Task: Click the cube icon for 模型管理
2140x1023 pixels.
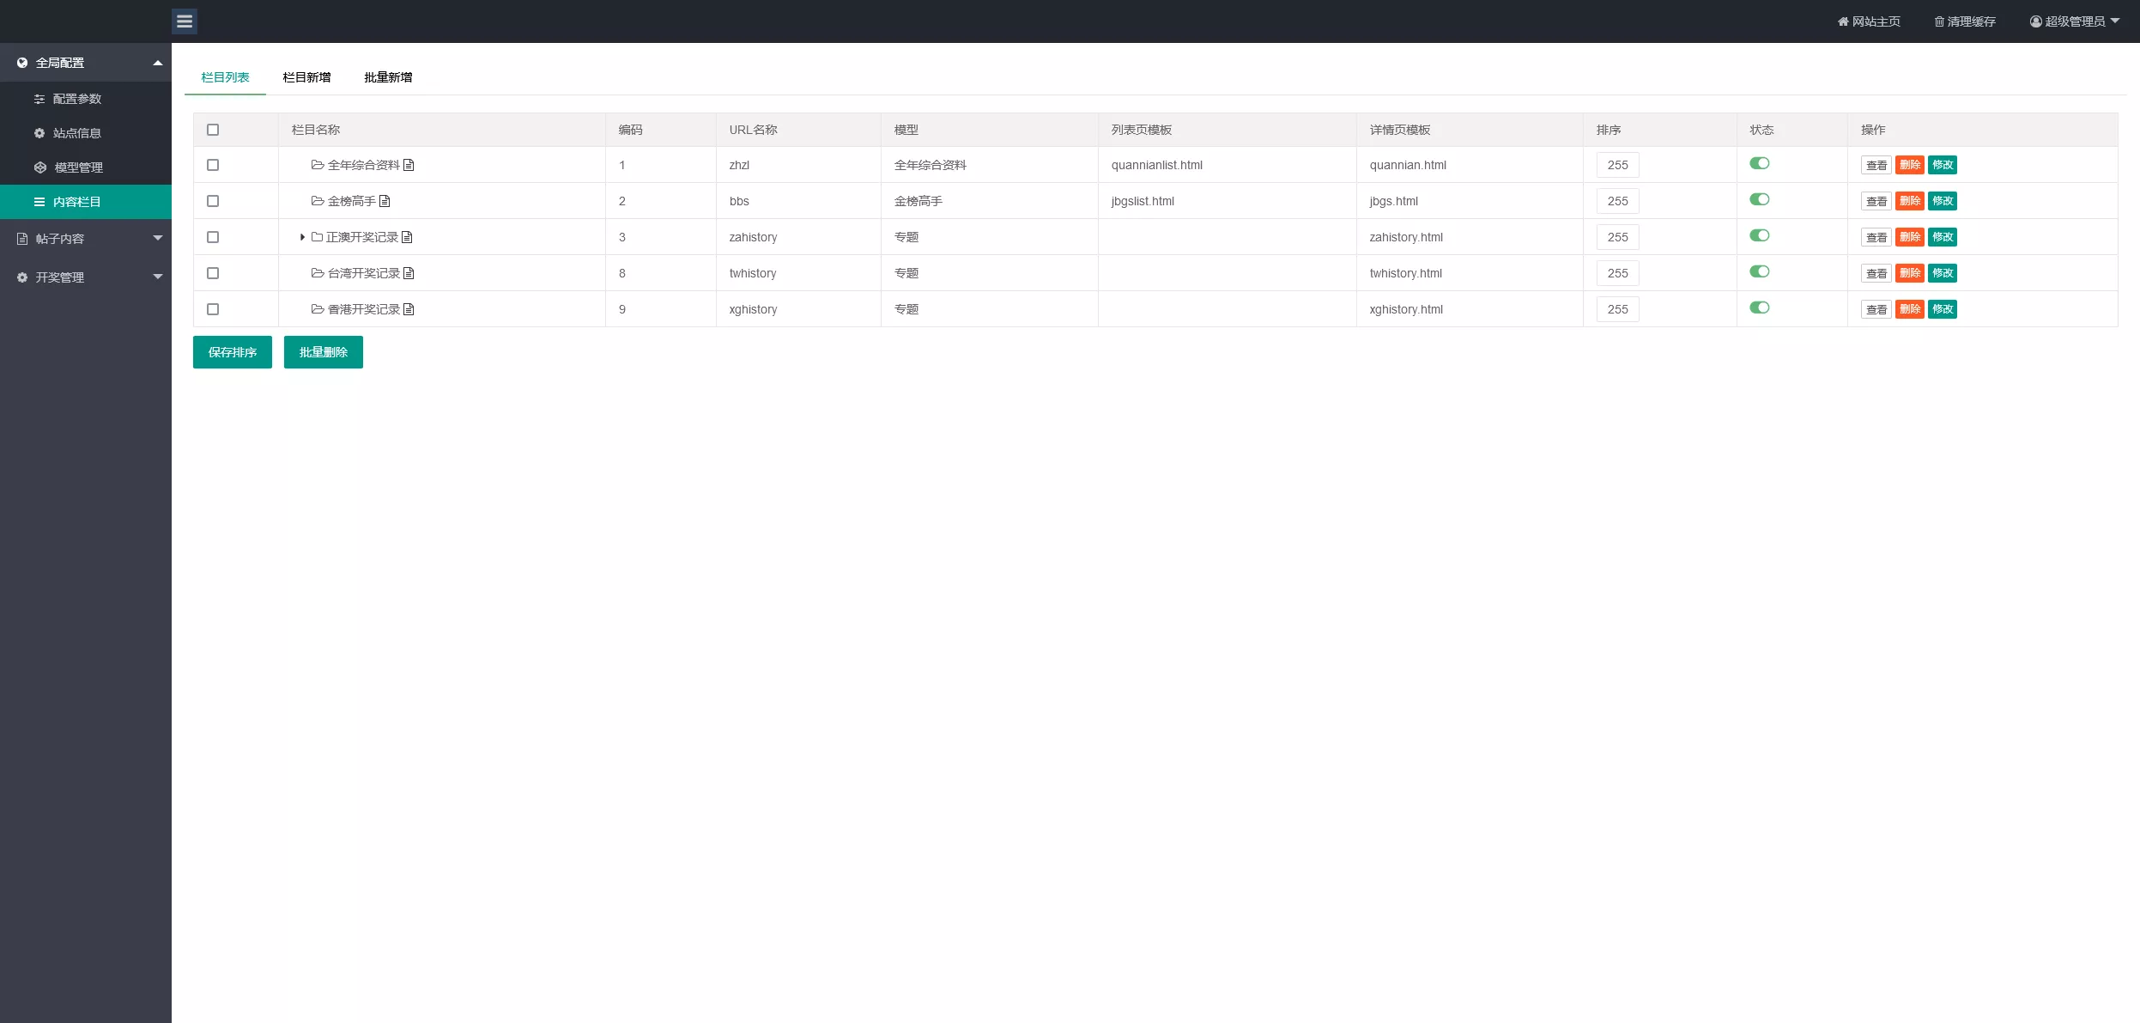Action: (x=40, y=167)
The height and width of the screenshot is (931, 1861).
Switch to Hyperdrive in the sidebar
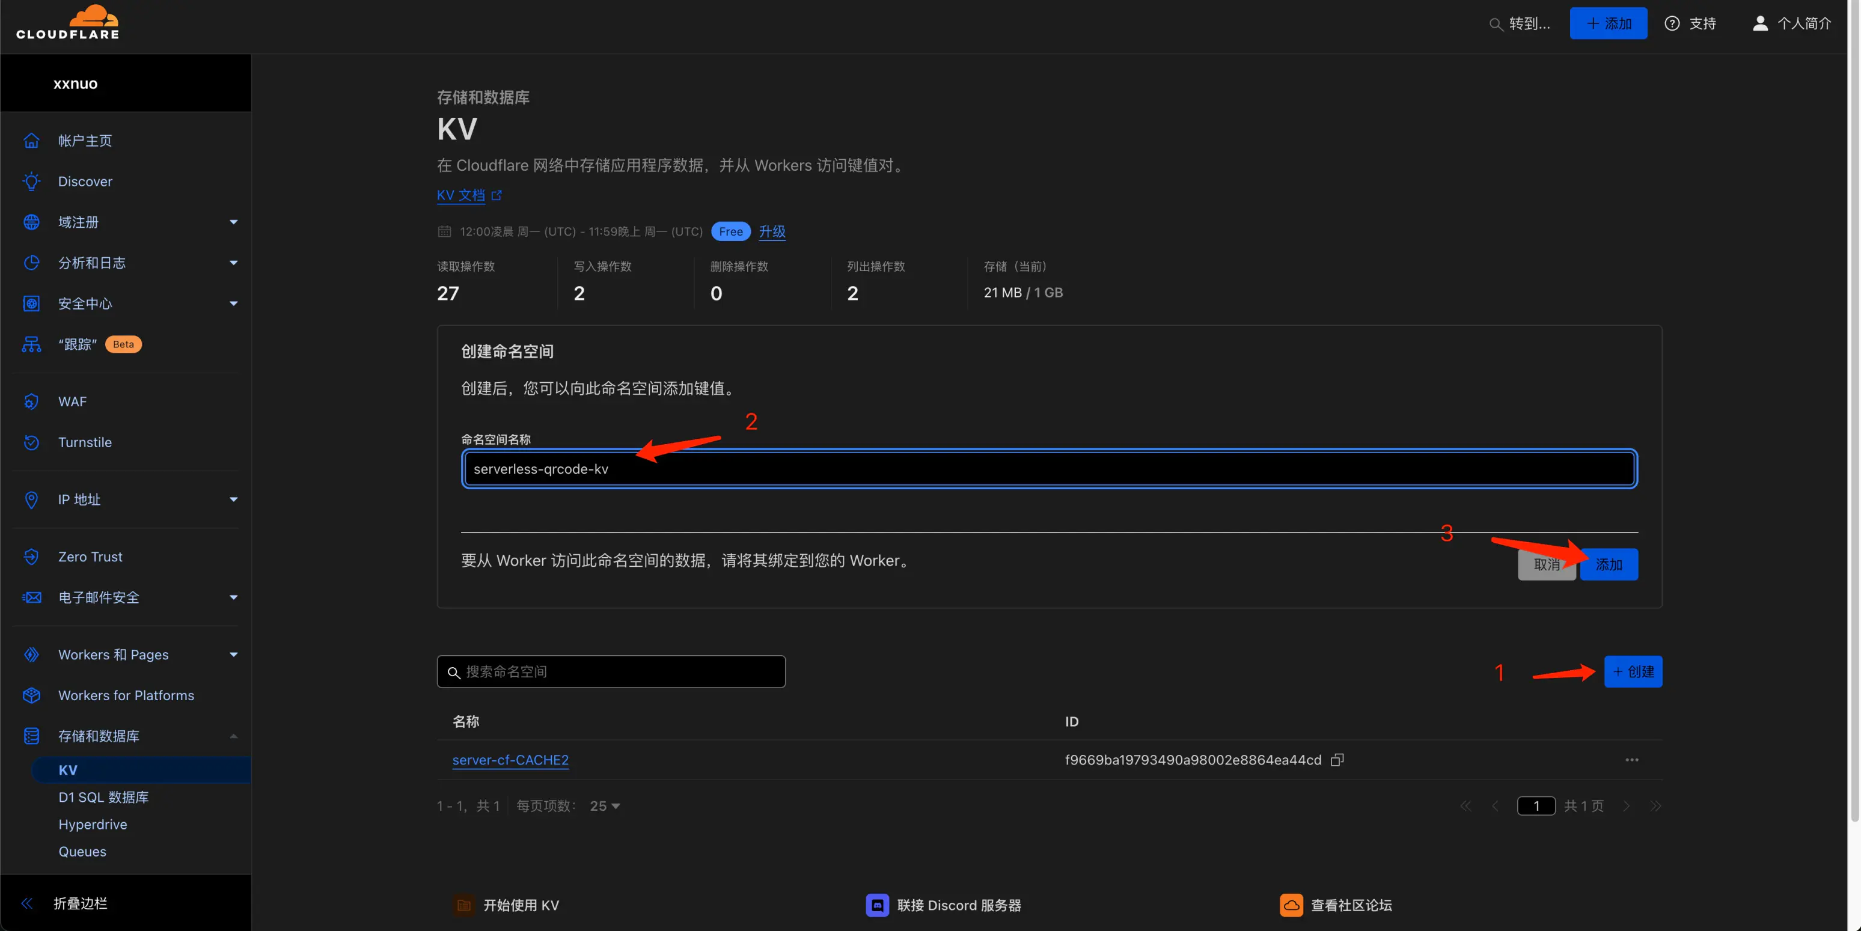click(x=92, y=824)
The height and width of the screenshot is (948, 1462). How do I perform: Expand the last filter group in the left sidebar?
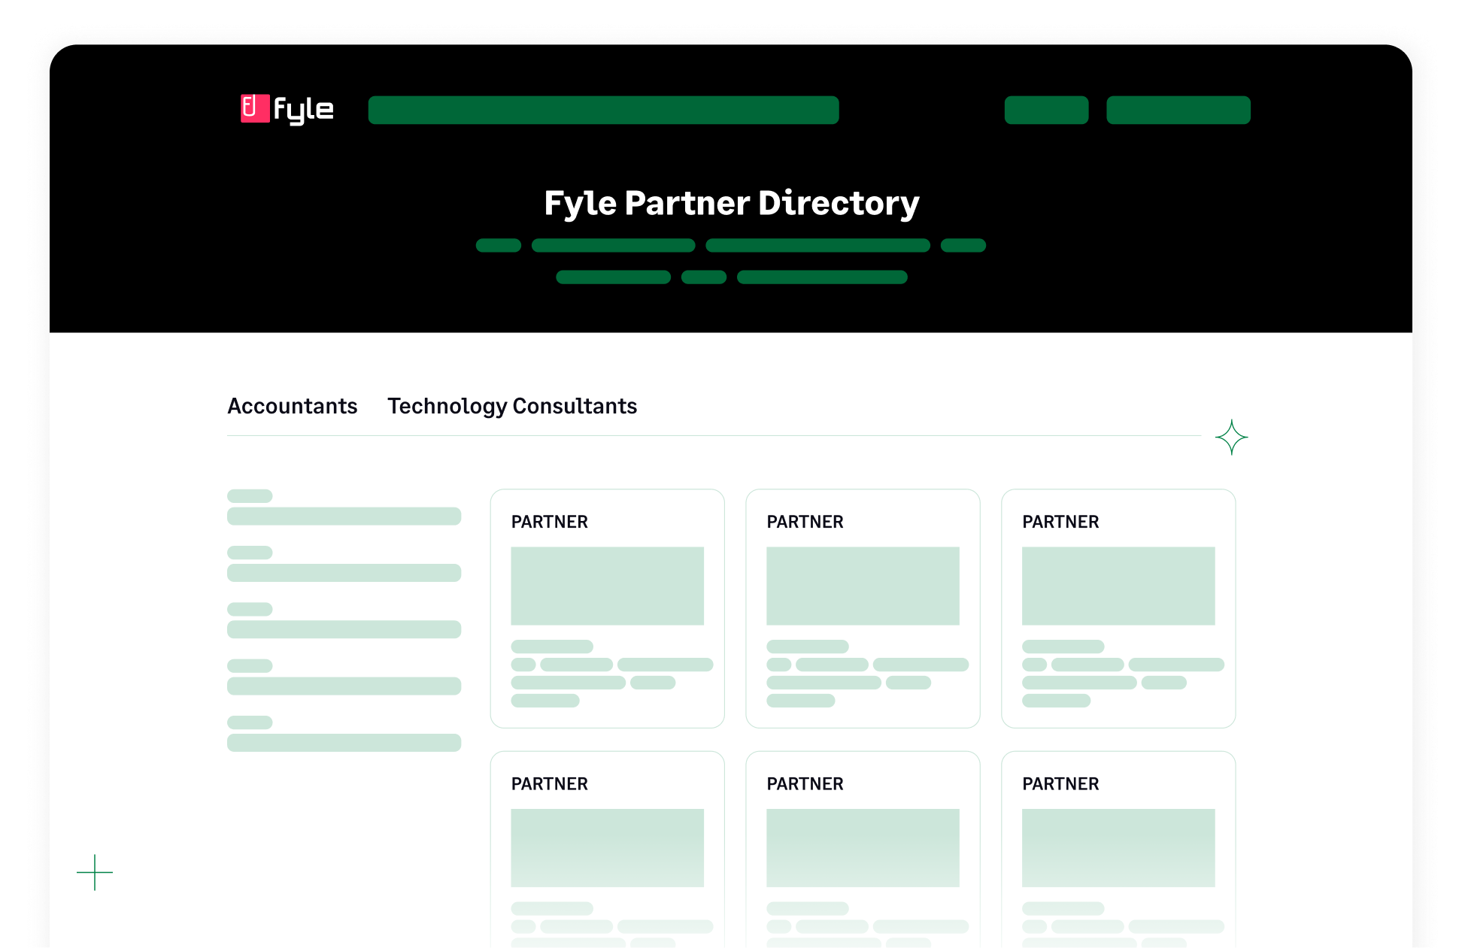coord(249,722)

§ **The problem**:
Extract word for word every line from the line that contains "The height and width of the screenshot is (931, 1861)." to the final line of the data, both included, and nothing else; skip the pictures.

§ **Task output**:
The height and width of the screenshot is (931, 1861).
Switch to Hyperdrive in the sidebar
click(x=92, y=824)
The height and width of the screenshot is (948, 1462). How do I perform: Expand the last filter group in the left sidebar?
coord(249,722)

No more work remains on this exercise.